Events
MaD Seminar: Feature Learning with SGD
Speaker: Jason Lee
Location: 60 Fifth Avenue, Room 150
Date: Thursday, March 30, 2023
Next, we turn to the problem of learning multi index models f(x) = g(Ux), where U encodes a latent representation of low dimension. Significant prior work has established that neural networks trained by gradient descent behave like kernel methods, despite significantly worse empirical performance of kernel methods. However, in this work we demonstrate that for this large class of functions that there is a large gap between kernel methods and gradient descent on a two-layer neural network, by showing that gradient descent learns representations relevant to the target task. We also demonstrate that these representations allow for efficient transfer learning, which is impossible in the kernel regime.
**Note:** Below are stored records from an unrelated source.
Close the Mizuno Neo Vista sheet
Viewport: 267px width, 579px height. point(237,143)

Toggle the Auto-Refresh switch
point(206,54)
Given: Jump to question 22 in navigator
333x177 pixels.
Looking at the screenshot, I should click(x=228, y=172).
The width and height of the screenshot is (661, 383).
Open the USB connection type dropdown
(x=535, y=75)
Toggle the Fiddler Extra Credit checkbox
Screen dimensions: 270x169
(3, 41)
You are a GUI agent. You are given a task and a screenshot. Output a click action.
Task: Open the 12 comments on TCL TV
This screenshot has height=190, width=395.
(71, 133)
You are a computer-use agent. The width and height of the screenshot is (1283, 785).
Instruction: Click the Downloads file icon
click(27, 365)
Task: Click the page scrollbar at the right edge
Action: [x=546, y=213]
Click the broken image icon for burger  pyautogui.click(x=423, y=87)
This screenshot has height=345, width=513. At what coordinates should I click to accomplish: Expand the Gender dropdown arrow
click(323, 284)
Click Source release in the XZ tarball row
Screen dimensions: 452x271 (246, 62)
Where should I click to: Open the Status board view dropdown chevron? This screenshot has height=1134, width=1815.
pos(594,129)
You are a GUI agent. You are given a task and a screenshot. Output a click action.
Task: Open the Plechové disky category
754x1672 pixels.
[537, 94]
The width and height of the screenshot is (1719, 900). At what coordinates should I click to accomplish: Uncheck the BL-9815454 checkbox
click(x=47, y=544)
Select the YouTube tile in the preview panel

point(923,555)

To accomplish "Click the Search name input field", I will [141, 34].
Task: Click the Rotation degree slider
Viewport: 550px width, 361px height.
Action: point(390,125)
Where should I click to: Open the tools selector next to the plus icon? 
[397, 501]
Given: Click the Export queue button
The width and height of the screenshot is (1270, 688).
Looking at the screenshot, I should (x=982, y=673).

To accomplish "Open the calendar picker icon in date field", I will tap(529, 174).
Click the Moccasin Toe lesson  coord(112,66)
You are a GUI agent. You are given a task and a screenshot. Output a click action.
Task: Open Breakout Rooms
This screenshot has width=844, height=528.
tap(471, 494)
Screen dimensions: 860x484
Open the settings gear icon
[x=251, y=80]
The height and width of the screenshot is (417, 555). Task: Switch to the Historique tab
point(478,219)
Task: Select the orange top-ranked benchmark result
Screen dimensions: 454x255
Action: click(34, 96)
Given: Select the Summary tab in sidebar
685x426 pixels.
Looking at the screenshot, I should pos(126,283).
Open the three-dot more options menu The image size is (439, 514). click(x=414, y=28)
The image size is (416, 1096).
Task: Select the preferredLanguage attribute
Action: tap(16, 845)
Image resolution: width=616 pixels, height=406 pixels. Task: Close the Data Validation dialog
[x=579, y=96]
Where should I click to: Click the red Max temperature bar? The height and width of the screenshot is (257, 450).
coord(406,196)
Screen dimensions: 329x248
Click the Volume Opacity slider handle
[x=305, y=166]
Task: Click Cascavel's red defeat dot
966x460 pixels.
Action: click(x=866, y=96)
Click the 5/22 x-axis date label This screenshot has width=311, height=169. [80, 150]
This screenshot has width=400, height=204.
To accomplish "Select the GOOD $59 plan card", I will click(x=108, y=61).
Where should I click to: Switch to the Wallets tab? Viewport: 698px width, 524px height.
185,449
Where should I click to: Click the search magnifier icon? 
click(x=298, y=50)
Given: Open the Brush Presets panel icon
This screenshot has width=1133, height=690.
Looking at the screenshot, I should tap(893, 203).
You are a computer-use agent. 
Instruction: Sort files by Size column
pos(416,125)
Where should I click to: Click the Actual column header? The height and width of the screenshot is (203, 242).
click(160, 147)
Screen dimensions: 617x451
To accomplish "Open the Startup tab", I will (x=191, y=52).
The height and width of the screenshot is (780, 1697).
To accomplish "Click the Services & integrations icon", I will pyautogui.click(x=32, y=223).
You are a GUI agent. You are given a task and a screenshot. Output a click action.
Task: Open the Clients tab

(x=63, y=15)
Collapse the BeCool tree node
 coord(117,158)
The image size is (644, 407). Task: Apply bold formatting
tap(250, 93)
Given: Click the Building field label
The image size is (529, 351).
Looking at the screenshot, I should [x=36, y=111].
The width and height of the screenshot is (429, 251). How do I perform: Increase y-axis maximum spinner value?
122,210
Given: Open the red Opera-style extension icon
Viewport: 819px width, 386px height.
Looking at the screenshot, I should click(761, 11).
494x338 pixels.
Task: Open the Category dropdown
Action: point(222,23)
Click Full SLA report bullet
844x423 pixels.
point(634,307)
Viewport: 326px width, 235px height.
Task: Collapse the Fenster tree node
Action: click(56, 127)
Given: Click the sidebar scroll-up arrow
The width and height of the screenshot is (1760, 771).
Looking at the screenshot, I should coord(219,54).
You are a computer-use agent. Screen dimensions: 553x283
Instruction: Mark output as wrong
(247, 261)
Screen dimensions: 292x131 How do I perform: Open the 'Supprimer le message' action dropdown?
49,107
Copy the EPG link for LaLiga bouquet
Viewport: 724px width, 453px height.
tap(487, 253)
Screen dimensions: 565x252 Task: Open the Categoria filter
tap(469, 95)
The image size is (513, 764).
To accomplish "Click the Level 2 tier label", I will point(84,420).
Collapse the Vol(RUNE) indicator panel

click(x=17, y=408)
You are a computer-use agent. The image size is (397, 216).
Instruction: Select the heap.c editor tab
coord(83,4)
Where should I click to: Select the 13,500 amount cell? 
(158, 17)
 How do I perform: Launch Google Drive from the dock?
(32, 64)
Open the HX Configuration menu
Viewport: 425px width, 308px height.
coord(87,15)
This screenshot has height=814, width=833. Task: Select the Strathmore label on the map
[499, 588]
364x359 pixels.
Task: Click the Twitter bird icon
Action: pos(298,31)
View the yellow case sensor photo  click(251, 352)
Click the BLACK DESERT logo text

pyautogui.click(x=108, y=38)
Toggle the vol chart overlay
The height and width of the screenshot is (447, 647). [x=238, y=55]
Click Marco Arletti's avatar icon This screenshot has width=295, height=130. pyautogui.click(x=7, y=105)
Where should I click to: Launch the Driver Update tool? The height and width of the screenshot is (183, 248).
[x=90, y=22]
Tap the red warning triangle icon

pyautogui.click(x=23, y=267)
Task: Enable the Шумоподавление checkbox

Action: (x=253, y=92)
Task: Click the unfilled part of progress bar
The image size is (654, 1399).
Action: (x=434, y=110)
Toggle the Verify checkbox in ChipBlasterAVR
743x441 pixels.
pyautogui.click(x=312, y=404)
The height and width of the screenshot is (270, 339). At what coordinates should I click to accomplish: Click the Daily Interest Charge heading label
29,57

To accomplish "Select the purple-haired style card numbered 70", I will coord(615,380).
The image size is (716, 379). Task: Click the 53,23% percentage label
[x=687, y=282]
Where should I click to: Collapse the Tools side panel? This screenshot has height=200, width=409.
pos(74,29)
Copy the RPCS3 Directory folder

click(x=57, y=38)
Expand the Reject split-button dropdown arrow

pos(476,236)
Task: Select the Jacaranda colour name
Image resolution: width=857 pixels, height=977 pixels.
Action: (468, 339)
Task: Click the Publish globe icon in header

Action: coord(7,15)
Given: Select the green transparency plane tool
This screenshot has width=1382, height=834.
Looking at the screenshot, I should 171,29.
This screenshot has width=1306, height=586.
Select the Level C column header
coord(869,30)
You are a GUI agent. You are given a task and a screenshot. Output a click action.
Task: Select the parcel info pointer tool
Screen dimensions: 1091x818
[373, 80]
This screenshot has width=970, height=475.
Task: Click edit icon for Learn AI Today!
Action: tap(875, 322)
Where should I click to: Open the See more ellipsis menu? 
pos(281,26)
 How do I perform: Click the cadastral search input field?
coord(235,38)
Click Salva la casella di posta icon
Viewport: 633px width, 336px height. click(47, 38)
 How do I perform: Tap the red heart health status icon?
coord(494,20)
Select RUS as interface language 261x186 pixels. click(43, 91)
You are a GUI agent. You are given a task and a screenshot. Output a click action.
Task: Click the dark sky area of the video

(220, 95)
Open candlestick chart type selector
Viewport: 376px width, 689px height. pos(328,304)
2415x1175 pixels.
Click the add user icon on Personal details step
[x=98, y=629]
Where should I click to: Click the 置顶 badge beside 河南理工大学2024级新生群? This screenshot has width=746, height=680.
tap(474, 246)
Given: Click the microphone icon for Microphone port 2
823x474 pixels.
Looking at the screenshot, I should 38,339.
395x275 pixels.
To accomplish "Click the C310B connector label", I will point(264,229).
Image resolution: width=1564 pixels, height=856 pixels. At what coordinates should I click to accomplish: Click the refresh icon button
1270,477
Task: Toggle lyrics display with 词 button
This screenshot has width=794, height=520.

Specifically, we consider the problem of learning polynomials which depend on only a few relevant directions, i.e. of the form f*(x)=g(Ux) where U is d by r. When the degree of f* is p, it is known that n≍d^p samples are necessary to learn f* in the kernel regime. Our primary result is that gradient descent learns a representation of the data which depends only on the directions relevant to f*. This results in an improved sample complexity of n≍d^2r+drp. Furthermore, in a transfer learning setup where the data distributions in the source and target domain share the same representation U but have different polynomial heads we show that a popular heuristic for transfer learning has a target sample complexity independent of d.